◆ **ACTION ITEM**
From the entries below, transcribe exactly the lines between the line holding "Power] (18, 2256)" and the line holding "Password (13, 2476)", inclusive; skip all other lines.

Collected data
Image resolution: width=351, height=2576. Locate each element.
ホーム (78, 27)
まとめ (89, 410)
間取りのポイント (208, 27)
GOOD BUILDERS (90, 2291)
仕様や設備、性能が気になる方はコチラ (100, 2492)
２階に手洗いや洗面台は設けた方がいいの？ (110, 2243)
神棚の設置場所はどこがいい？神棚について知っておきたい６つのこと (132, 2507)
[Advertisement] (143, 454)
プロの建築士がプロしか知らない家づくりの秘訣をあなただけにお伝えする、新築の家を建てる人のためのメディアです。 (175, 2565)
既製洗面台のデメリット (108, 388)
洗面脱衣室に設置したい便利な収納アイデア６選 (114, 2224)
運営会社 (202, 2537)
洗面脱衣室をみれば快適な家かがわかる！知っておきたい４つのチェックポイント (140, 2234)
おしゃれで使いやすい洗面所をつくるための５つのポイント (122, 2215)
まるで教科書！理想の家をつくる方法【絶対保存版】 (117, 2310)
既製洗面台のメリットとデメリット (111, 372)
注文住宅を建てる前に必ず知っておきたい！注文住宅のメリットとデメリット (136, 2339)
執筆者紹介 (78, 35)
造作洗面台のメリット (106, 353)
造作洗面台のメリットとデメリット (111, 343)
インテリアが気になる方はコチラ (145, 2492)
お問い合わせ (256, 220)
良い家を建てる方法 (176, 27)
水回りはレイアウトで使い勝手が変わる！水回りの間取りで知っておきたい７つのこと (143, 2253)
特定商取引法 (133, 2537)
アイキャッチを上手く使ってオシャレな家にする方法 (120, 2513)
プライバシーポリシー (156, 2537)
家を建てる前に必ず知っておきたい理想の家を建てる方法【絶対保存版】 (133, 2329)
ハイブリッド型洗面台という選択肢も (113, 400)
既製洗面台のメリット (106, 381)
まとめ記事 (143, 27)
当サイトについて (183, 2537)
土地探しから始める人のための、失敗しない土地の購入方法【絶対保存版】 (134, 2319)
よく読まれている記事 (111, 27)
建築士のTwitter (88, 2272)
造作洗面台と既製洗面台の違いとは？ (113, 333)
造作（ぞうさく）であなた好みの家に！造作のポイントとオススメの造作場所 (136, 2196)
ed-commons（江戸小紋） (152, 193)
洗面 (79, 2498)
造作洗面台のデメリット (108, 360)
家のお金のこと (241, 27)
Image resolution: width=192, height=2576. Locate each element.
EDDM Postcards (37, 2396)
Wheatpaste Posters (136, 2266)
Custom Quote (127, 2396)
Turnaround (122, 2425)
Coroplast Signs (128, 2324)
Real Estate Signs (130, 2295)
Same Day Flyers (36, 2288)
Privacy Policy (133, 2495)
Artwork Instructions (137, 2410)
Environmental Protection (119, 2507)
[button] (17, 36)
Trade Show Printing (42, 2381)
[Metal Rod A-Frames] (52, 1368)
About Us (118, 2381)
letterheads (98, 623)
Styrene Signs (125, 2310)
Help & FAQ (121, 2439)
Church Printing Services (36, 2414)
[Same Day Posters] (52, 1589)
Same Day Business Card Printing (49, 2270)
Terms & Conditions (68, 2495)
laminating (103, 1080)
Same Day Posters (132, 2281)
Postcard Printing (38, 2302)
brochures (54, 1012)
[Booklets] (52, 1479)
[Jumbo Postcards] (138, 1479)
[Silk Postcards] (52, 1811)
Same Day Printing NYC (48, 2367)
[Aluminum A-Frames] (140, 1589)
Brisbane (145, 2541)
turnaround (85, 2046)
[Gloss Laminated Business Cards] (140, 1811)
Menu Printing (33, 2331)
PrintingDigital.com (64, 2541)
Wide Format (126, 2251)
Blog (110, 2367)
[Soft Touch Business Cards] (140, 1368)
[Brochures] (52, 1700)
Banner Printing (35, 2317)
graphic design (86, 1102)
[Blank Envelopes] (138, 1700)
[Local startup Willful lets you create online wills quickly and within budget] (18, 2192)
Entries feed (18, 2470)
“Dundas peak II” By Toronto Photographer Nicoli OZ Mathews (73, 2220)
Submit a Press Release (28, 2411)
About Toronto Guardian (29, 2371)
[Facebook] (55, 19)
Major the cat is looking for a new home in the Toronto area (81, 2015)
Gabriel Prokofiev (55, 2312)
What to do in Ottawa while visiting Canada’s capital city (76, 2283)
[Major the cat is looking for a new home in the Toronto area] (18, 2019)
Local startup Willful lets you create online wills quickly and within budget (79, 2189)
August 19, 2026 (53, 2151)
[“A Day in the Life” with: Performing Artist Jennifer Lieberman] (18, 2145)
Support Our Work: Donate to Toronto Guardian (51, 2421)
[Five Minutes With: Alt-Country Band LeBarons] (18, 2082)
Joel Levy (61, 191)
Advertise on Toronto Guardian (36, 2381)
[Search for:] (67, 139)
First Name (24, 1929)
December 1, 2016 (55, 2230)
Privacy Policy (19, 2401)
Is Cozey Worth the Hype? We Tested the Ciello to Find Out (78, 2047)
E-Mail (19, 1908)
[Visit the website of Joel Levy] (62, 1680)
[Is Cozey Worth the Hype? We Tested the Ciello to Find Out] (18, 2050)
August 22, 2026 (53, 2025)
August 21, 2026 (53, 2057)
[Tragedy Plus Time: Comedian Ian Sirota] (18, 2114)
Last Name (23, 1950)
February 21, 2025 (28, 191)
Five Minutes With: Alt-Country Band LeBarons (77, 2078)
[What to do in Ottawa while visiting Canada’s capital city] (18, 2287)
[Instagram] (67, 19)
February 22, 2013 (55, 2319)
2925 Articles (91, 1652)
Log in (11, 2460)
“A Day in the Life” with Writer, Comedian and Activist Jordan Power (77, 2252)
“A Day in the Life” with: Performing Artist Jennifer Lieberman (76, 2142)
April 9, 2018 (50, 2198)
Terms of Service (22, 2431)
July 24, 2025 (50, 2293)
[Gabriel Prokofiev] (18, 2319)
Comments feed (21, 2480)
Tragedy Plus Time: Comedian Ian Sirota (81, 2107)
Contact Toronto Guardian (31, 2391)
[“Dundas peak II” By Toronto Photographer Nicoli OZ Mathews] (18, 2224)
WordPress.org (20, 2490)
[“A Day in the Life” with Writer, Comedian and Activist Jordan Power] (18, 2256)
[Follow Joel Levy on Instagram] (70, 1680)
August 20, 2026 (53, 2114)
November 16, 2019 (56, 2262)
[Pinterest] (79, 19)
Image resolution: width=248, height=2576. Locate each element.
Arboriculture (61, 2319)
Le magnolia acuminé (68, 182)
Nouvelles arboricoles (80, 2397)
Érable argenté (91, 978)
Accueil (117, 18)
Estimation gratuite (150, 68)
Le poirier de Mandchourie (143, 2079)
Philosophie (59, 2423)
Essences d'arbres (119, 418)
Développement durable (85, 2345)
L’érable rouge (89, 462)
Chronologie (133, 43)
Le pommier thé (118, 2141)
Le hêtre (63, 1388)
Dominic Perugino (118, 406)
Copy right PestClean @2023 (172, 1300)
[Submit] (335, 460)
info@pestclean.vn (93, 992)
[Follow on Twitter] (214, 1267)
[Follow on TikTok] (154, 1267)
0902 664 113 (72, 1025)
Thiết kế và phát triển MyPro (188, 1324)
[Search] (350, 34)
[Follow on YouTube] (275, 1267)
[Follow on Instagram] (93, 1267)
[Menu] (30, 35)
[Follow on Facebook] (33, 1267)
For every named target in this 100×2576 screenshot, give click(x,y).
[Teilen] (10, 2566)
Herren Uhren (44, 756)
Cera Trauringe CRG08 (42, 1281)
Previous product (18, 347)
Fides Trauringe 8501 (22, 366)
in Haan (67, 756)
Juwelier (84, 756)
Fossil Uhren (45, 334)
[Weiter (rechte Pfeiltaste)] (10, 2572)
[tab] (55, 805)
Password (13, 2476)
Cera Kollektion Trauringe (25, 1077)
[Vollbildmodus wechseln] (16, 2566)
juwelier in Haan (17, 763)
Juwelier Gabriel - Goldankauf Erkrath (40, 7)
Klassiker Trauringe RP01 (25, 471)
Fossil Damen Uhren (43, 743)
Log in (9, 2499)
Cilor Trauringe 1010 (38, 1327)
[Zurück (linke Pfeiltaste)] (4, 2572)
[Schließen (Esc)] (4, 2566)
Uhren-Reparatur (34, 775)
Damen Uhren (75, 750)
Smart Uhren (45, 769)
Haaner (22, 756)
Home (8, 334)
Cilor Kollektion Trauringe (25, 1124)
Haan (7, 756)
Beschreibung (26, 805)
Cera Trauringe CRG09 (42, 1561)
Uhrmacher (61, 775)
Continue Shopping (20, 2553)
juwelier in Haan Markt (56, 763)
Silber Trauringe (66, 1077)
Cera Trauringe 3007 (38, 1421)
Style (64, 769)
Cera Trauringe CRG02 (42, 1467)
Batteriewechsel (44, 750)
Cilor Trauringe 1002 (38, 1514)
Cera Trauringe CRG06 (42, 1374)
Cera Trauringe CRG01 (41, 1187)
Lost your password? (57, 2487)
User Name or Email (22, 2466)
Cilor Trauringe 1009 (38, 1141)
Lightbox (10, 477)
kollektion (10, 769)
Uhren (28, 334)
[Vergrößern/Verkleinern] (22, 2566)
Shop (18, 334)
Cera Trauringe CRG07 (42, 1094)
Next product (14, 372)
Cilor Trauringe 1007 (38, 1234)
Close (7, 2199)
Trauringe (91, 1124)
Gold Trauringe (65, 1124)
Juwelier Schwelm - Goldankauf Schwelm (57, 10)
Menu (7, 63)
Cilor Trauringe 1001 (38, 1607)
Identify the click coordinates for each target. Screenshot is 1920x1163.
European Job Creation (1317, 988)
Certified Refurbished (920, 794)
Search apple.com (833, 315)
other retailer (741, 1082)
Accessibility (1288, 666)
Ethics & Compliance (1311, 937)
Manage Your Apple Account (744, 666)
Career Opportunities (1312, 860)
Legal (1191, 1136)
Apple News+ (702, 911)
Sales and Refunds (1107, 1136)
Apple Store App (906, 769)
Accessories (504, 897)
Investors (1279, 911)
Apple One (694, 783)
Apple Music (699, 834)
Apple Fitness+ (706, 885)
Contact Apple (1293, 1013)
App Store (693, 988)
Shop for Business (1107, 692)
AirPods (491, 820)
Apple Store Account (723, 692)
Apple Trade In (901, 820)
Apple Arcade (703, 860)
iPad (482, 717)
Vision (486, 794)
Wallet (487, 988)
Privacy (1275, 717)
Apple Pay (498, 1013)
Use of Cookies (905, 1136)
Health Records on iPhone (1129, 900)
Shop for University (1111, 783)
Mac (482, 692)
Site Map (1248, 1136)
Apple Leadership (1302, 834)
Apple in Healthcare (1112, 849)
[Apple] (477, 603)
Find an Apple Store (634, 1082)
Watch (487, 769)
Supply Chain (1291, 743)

◆ **RESPONSE TO THE TASK**
[“A Day in the Life” with Writer, Comedian and Activist Jordan Power] (18, 2256)
[Follow Joel Levy on Instagram] (70, 1680)
August 20, 2026 (53, 2114)
November 16, 2019 (56, 2262)
[Pinterest] (79, 19)
Image resolution: width=248, height=2576. Locate each element.
Arboriculture (61, 2319)
Le magnolia acuminé (68, 182)
Nouvelles arboricoles (80, 2397)
Érable argenté (91, 978)
Accueil (117, 18)
Estimation gratuite (150, 68)
Le poirier de Mandchourie (143, 2079)
Philosophie (59, 2423)
Essences d'arbres (119, 418)
Développement durable (85, 2345)
L’érable rouge (89, 462)
Chronologie (133, 43)
Le pommier thé (118, 2141)
Le hêtre (63, 1388)
Dominic Perugino (118, 406)
Copy right PestClean @2023 (172, 1300)
[Submit] (335, 460)
info@pestclean.vn (93, 992)
[Follow on Twitter] (214, 1267)
[Follow on TikTok] (154, 1267)
0902 664 113 (72, 1025)
Thiết kế và phát triển MyPro (188, 1324)
[Search] (350, 34)
[Follow on YouTube] (275, 1267)
[Follow on Instagram] (93, 1267)
[Menu] (30, 35)
[Follow on Facebook] (33, 1267)
For every named target in this 100×2576 screenshot, give click(x,y).
[Teilen] (10, 2566)
Herren Uhren (44, 756)
Cera Trauringe CRG08 (42, 1281)
Previous product (18, 347)
Fides Trauringe 8501 (22, 366)
in Haan (67, 756)
Juwelier (84, 756)
Fossil Uhren (45, 334)
[Weiter (rechte Pfeiltaste)] (10, 2572)
[tab] (55, 805)
Password (13, 2476)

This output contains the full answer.